まずね、しゃぶしゃぶの時点で美味しかった。
うん、間違いない。
でも、ちょっと勘違いしてたかな。
……あれ、美味しさ全部を引き出せたわけじゃなかったんだね……。
イセカイカワブタから出た出汁、お野菜の出汁。
それらを吸ったお米とリボーンフィンチの卵……。
これはもう、美味しさの暴力。
どんなに怒りが沸いてる状態でも、この雑炊を食べたら一気に怒りは消え失せると思う。
「……ヤバいな」
「ヤバい」
「マジヤバいですわ」
「かなりヤバいわい」
「めちゃくちゃヤバい」
みんなヤバ過ぎて語彙力ヤバいじゃん。
いやまぁ、この雑炊にはそれくらいの力はあるか。
「ここまでうめぇか……」
「先ほどの口直しに食べたゆずシャーベットが効いている」
「確かに、しゃぶしゃぶの後に続けて食べていたらここまでの感動は無かったかもしれませんわ」
「そこまで計算づくじゃったとはのぅ」
「どう考えてもここまでとは思いませんでしたけどね」
最初の一口をゆっくりと時間をかけて飲み込んで。
ようやく口を開いて感想が言い合える。
いや、マジで美味い。
「うま味はもちろん、卵のコク、ご飯の甘み、ネギの香りと全てが最高のバランスに仕上がっている」
「全味一体でこその美味しさですわね」
「これが飯の最後に出てきたら、感動して気持ち良く寝れらぁな」
「ラベンドラ、しばらくはしゃぶしゃぶにしないか?」
「言うと思っていたが……野菜が心許ない」
「俺の鼻にかかればマンドラゴラ達を簡単に探せるぞ」
……トリュフを探す豚かな?
と言うか、マジャリスさんいつからそんな能力を?
「ここで花粉症になってから、マンドラゴラの気配にだけは敏感だからな、お前は」
あっ……。
えーっと……スギ花粉さん? ごめんなさいしましょうね?
それとも別の花粉さんかな?
あ、スギ花粉さんはマジャリスさんより先に日本国民大半にごめんなさいだね。
「変な体質だよな、全く」
「なりたくてなったわけじゃない」
「しっかし……美味かったな」
なんて話してたら、『無頼』さんが完食一番乗り。
まぁ、そんなに量は無かったし。
「これまでで一番の衝撃だったかもしれん」
「私は……やはりチョコレートの衝撃が一番だと思いますけれど……」
「間違いないな」
「酒じゃろ。
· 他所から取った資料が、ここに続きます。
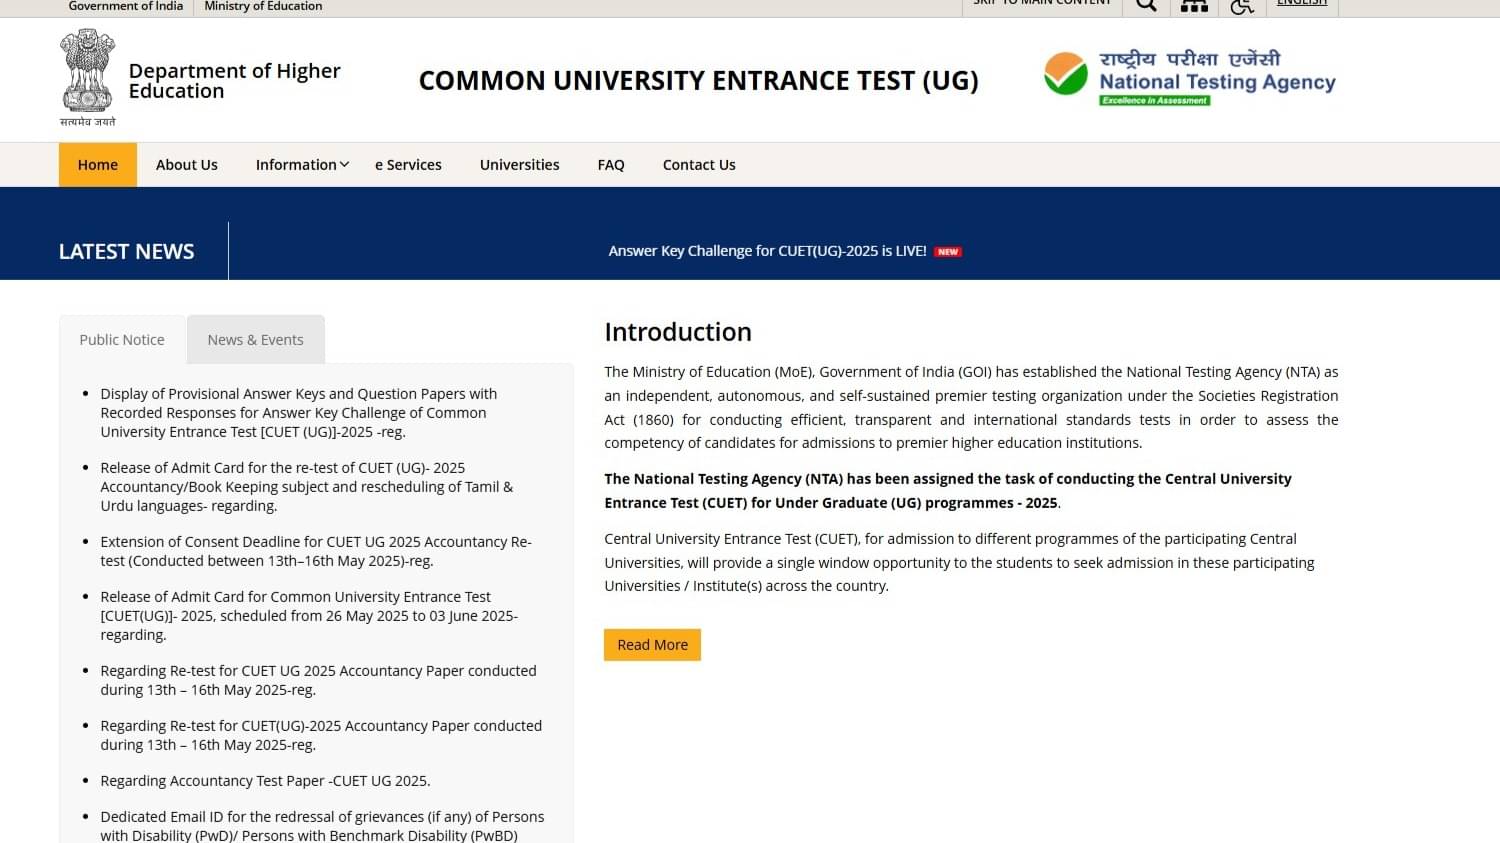The image size is (1500, 843).
Task: Open the sitemap icon
Action: [x=1194, y=5]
どう考えても」
と、『夢幻泡影』の四人も完食。
それに少し遅れる形で俺も完食しまして……。
「デザートはもう少し後で大丈夫ですか?」
「ああ。少しゆっくりしよう」
「同感ですわ」
満場一致で雑炊の余韻を楽しみながらお茶をすすることに。
……ふぅ。マジで美味かったな。